DATASET ENTRIES →
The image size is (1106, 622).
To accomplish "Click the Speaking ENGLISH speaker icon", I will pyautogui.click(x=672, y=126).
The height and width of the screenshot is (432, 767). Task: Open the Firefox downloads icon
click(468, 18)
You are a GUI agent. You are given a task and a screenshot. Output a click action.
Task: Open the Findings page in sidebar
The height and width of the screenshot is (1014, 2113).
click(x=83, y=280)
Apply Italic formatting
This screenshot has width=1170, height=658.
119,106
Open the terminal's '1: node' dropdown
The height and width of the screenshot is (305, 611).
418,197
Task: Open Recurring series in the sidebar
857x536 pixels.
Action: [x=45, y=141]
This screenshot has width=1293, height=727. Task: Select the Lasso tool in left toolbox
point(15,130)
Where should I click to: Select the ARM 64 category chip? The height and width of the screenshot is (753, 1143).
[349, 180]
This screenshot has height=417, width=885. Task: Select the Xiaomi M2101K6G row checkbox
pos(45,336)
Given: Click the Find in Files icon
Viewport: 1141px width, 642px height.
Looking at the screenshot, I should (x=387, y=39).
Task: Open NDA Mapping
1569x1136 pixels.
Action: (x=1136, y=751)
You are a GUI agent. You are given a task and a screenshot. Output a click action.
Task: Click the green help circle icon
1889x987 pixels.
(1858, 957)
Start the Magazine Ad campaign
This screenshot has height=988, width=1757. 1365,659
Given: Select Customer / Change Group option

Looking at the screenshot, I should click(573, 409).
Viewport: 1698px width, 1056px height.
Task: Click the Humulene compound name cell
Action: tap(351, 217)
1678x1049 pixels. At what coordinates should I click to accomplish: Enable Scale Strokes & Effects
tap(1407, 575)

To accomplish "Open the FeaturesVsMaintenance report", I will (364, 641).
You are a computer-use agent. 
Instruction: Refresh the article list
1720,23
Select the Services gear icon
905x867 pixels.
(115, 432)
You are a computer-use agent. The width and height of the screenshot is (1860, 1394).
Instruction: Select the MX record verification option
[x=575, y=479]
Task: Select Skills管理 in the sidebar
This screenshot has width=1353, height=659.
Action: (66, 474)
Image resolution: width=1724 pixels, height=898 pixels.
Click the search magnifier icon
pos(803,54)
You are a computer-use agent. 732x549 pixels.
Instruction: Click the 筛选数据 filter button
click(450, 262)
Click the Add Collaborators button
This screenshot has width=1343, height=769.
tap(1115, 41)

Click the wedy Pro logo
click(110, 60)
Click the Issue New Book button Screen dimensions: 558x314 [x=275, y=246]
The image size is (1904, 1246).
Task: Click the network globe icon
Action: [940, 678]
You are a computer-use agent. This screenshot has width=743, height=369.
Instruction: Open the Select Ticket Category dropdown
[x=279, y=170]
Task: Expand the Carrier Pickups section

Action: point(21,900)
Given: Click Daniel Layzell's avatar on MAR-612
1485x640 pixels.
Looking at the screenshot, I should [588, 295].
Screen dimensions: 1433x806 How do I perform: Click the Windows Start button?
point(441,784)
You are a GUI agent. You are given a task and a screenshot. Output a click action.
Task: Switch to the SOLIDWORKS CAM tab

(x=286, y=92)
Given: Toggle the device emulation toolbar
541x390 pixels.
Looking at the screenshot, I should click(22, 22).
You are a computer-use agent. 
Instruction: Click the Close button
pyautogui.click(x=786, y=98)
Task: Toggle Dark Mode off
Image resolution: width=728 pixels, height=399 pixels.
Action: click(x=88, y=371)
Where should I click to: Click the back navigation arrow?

YOUR OBJECTIVE → Return only the number of lines above that include "sidebar".

SOLUTION → 3